Ich hoffe ich konnte das verständlich ausdrücken. 

Muss nämlich dazu sagen, ich habe weder Plan von Grafikdesign oder so, noch hab ich ein profiessionelles Programm...

Ich hoffe ich könnt mir helfen.

Das Bild hab ich mal hochgeladen.








Danke im Vorraus.


----------



## akrite (23. März 2007)

Apollon05 hat gesagt.:


> ... und hoffe ich mache nicht zu viele Probleme in Punkto falsches Forum getroffen etc.


 erstmal herzlich willkommen und viel Spaß und Erfolg bei tutorials.de



> Wir wollen ein T-Shirt bedrucken lassen für unseren Club, mit unserem Club Logo.Hier liegt das Problem.Unser Logo ist in einem Bild, also quasi in einem weissen Kasten.

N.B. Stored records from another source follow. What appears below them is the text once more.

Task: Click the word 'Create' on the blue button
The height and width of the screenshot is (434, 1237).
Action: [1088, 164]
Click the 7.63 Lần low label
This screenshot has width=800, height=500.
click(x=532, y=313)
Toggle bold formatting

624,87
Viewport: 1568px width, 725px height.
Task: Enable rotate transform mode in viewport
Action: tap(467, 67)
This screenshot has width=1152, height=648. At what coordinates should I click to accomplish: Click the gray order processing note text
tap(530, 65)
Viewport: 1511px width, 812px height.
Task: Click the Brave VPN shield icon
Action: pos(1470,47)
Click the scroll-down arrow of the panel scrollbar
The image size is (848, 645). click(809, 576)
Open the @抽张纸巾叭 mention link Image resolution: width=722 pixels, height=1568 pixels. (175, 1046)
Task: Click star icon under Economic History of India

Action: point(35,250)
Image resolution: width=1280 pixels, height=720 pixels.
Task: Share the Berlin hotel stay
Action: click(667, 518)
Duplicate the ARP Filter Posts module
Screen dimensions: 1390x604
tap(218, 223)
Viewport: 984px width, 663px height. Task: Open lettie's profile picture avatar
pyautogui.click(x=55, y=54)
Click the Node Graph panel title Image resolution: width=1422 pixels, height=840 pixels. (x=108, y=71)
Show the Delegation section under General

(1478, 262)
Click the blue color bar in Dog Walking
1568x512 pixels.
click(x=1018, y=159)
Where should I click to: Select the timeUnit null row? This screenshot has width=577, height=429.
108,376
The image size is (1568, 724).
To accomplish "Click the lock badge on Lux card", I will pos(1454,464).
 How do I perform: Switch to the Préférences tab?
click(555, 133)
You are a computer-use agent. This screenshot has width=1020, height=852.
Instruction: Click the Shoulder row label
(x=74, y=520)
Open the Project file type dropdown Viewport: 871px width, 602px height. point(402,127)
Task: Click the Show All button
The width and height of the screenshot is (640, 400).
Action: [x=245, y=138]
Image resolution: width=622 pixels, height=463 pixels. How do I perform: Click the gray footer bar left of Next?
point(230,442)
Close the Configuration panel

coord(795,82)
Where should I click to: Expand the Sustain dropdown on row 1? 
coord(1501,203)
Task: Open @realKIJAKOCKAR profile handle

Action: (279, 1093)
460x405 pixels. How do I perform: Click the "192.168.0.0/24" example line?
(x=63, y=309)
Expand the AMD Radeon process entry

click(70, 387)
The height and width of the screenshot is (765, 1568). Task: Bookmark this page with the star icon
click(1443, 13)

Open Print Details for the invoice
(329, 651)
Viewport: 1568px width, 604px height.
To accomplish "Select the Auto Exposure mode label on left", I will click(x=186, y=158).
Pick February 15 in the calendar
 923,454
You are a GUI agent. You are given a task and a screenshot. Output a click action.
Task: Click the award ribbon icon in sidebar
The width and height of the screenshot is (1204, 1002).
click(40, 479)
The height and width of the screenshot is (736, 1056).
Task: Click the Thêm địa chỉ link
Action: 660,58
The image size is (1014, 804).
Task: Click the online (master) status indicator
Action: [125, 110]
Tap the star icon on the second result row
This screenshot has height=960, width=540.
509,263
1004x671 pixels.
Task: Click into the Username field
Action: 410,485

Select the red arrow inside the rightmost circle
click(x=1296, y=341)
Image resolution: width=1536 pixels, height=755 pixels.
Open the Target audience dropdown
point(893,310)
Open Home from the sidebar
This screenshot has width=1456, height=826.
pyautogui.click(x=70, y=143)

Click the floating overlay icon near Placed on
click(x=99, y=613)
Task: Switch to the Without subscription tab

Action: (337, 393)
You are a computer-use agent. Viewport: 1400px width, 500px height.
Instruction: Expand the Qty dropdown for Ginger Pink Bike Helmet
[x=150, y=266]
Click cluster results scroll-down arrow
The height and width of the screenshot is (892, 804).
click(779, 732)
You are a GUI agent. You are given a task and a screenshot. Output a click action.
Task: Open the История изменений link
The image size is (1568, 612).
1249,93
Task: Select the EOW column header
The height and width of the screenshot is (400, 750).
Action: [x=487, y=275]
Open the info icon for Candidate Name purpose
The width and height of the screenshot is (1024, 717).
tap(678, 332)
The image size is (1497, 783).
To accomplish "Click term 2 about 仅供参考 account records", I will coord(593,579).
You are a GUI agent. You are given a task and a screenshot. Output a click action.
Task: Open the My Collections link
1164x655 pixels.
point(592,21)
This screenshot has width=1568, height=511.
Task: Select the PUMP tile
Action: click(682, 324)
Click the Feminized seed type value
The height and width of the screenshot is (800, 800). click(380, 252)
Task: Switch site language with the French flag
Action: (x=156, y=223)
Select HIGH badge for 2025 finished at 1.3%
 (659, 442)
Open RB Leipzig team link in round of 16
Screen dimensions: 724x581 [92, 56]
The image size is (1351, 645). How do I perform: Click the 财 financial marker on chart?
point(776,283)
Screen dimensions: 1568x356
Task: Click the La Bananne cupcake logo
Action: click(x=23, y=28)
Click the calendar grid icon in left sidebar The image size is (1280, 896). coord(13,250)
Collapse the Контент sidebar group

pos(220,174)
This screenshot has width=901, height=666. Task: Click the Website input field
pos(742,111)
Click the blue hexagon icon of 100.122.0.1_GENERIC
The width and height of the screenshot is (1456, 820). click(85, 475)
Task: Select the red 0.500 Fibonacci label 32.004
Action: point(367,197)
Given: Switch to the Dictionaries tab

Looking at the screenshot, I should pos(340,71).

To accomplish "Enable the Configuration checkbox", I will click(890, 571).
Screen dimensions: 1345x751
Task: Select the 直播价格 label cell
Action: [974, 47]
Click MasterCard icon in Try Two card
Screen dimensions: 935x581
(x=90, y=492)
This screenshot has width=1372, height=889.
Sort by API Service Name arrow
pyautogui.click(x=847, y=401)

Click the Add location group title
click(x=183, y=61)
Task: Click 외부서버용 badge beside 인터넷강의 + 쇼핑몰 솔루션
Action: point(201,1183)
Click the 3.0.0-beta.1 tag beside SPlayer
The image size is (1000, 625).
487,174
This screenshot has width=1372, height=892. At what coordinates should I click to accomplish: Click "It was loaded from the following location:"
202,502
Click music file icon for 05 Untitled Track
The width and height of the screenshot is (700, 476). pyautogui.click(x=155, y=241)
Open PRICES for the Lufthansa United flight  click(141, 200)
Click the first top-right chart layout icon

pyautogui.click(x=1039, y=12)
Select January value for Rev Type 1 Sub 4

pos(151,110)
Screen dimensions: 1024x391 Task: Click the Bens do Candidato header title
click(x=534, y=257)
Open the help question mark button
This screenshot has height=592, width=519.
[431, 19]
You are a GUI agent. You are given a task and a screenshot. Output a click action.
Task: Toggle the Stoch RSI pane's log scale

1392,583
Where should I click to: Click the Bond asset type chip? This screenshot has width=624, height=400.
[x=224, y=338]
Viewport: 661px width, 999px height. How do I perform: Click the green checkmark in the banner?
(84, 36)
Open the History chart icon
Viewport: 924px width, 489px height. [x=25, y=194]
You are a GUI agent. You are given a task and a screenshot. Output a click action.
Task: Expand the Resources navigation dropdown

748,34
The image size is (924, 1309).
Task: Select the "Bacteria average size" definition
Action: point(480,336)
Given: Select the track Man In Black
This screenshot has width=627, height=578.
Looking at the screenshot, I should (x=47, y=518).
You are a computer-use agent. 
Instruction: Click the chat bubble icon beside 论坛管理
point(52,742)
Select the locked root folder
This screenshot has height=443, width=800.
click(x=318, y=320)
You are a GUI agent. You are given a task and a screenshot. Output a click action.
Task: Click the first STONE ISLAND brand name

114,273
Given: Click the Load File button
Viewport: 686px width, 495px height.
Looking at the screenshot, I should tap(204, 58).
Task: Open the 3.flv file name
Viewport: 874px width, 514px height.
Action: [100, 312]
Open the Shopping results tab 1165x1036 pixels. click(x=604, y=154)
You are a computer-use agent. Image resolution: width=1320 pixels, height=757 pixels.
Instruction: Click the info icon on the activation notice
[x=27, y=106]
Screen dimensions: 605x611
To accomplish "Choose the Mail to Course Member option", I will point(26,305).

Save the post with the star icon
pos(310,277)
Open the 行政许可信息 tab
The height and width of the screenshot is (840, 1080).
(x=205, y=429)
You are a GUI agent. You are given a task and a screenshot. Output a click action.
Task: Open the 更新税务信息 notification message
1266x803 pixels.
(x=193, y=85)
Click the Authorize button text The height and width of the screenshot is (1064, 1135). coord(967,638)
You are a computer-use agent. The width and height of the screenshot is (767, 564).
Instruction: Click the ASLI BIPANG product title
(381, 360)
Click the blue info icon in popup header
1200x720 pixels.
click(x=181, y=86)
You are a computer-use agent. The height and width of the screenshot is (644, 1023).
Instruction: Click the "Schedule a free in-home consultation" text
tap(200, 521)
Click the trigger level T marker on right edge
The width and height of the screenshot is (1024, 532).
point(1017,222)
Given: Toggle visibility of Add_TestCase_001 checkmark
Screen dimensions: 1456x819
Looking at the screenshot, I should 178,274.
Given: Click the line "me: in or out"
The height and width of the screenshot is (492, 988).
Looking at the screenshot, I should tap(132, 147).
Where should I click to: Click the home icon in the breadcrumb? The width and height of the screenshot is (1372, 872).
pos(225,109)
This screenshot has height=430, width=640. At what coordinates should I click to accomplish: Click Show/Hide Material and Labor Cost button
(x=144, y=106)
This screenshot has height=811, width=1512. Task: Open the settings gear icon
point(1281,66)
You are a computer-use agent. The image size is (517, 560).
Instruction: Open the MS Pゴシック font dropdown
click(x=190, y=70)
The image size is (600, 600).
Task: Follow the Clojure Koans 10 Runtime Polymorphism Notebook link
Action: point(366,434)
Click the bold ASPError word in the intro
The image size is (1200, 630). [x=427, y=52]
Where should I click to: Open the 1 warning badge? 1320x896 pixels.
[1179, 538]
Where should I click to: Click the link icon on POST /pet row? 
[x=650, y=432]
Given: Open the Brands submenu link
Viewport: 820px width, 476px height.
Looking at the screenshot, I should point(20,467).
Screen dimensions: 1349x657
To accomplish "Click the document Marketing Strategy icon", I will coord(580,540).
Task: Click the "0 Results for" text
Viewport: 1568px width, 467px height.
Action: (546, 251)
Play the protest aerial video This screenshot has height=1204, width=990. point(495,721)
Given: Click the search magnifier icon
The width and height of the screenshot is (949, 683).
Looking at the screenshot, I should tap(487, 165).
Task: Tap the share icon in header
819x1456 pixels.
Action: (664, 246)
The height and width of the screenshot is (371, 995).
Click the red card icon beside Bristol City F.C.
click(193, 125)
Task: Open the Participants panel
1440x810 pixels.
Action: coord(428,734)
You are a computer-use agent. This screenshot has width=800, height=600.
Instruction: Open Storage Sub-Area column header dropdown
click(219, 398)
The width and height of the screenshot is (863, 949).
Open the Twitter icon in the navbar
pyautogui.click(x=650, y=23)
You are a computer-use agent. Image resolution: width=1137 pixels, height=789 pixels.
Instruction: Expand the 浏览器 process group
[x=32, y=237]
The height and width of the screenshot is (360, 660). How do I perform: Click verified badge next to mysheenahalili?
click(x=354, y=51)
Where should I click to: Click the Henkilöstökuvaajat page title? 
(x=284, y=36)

...der weiße Kasten ist weniger das Problem, derjenige, der das Motiv aufs T-Shirt drucken will/soll, wird mit Sicherheit eine Vektorgrafik(*.fh, *.cdr, *.ai oder *.eps) haben wollen und kein Bitmap-Format (*.gif, *.jpg *.bmp, etc.). Jetzt hoffe ich nur, dass ihr dieses kleine Bildchen noch in einer größeren Ausgabe habt, damit ihr es entweder automatisch in Vektoren umwandeln könnt oder aber von Hand nachzeichnen ...
Das Logo sieht nach ca. 1Std. Arbeit aus, wenn man es von Hand nachzeichnet. Ein Programm (Freeware) wäre z.B. InkScape.


----------



## Apollon05 (23. März 2007)

Hallo, und Danke.

Also, das Shirt wird bei Spreadshirt in Auftrag gegeben, und die nehmen sowohl bmps als auch jpgs.
Größer muss die Datei nicht, sie ist genau so groß, um sie in der Voransicht auf die richtige Größe im Shirt zu bekommen.
Bleibt die Frage, wie es aussieht, wenn sie es auf Original vergrößern..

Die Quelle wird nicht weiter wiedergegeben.